_To do_
[a] According to the news article below on the RBI's healthcare liquidity measures, how large is the on-tap liquidity window that Governor Shaktikanta Das announced on May 5?
[b] Extend the news article below on the Reserve Bank of India's liquidity support for the healthcare sector, picking up after its final sentence.

_Passage shown_

########################################

Reserve Bank of India (RBI) Governor Shaktikanta Das
The Reserve Bank of India’s measures to make easy liquidity available to the healthcare sector, including vaccine and medical equipment makers and companies offering COVID-19 emergency services was welcomed by the industry, hospitals and analysts.
RBI Governor Shaktikanta Das announced on May 5 an on-tap liquidity window of Rs 50,000 crore to boost provision of immediate liquidity for ramping up COVID-related healthcare infrastructure and3 services in the country.
Under the scheme, banks can provide fresh lending support to a wide range of entities, including vaccine manufacturers, importers, suppliers of vaccines and priority medical devices, hospitals, dispensaries, pathology labs, manufacturers and suppliers of oxygen and ventilators, importers of drugs; logistics firms and also patients for treatment.
"It's a good move from the government and the RBI, at time when the industry is going through lot of challenges of raw material supplies, lockdowns and COVID-19 second wave" said an executive at one of India’s major vaccine companies on condition of anonymity.
Dr Alok Roy, Chairman of Kolkata-based Medica Superspecialty Hospital and FICCI health Services Committee welcomed the RBI decision to make liquidity available for companies offering COVID-19 emergency services. "It's a good decision, we will apply immediately for Rs 100 crore credit, as we are looking to expand our services," Roy said.
He said that fresh capital had been tough to come by as it comes with lot of strings attached, and any easing of liquidity for healthcare industry was a good sign.
In his address, Governor Das said that banks will be incentivised for quick delivery of credit to the health sector through extending the classification of such loans as priority sector lending till March 31, 2022.

########################################

_Record extracts_

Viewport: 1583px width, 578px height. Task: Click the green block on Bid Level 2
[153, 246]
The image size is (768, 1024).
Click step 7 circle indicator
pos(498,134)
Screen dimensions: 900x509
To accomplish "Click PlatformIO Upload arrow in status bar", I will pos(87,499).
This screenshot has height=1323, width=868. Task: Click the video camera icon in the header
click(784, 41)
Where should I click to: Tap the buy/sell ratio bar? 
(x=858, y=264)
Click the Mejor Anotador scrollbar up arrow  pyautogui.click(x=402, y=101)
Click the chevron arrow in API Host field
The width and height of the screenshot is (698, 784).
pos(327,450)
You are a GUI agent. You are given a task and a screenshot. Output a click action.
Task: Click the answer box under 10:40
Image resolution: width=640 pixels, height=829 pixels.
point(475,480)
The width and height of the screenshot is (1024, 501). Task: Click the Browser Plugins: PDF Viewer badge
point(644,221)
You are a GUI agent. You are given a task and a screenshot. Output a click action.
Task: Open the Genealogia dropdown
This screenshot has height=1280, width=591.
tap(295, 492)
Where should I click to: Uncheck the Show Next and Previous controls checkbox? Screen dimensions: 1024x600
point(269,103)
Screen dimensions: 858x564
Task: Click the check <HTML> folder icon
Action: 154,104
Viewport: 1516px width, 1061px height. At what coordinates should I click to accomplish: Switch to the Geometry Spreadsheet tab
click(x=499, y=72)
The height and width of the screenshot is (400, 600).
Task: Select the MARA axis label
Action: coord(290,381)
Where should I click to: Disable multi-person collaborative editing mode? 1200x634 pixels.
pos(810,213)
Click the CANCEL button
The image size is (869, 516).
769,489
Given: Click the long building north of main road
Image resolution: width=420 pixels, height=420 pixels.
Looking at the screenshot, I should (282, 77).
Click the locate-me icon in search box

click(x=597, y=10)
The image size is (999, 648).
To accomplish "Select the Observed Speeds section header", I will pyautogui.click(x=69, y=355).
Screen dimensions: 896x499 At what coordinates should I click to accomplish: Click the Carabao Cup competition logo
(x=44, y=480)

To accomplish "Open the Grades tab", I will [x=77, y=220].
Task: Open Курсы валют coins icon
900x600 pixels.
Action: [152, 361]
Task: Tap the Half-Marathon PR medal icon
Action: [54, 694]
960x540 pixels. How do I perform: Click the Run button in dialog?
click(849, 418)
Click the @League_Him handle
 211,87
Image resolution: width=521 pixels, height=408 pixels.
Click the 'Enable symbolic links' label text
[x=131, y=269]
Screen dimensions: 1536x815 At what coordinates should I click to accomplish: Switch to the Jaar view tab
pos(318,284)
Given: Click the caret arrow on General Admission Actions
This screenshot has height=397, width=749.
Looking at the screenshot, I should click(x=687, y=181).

########################################

_Results for the exercise_
[a] Rs 50,000 crore.

[b]
“These loans will continue to be classified under priority sector till repayment or maturity, whichever is earlier. Banks may deliver these loans to borrowers directly or through intermediary financial entities regulated by the RBI,” he said.
Covid Loan Book
Banks giving out such loans will create a COVID loan book under the scheme. By way of an additional incentive, such banks will be eligible to park their surplus liquidity up to the size of the COVID loan book with the RBI under the reverse repo window at a rate which is 40 basis points higher than the reverse repo rate, Das said.
These measures will be a sizeable boost to all stake holders in the healthcare sector, said Dr Vivek Talaulikar, CEO at Global Hospital, Mumbai “We value this announcement and find it benevolent for the healthcare sector,” he said.
“This COVID-19 loan will qualify as ‘Priority Sector Lending’ will therefore incentivise bank to lend quickly. This will ensure availability of liquidity and address immediate funding need to scale up operations to deal with the second wave of COVID-19 surge on an instantaneous basis,” said Rajosik Banerjee, Partner and Head - Financial Risk Management, KPMG.
However, some including the vaccine company executive and heads of a major hospital, said they would wait for the finer details of the scheme, especially on whether working capital requirements can also be met from the loans.
"It helps companies like us doing COVID-19 vaccine projects. We need to see the fine print, if this liquidity facility is also extended for working capital requirements," the executive said.
"Any kind of liquidity is good for healthcare system, it helps us to expand our services. But we are looking for the finer details," said Ranjan Pai, Chairman of Manipal Education and Medical Group.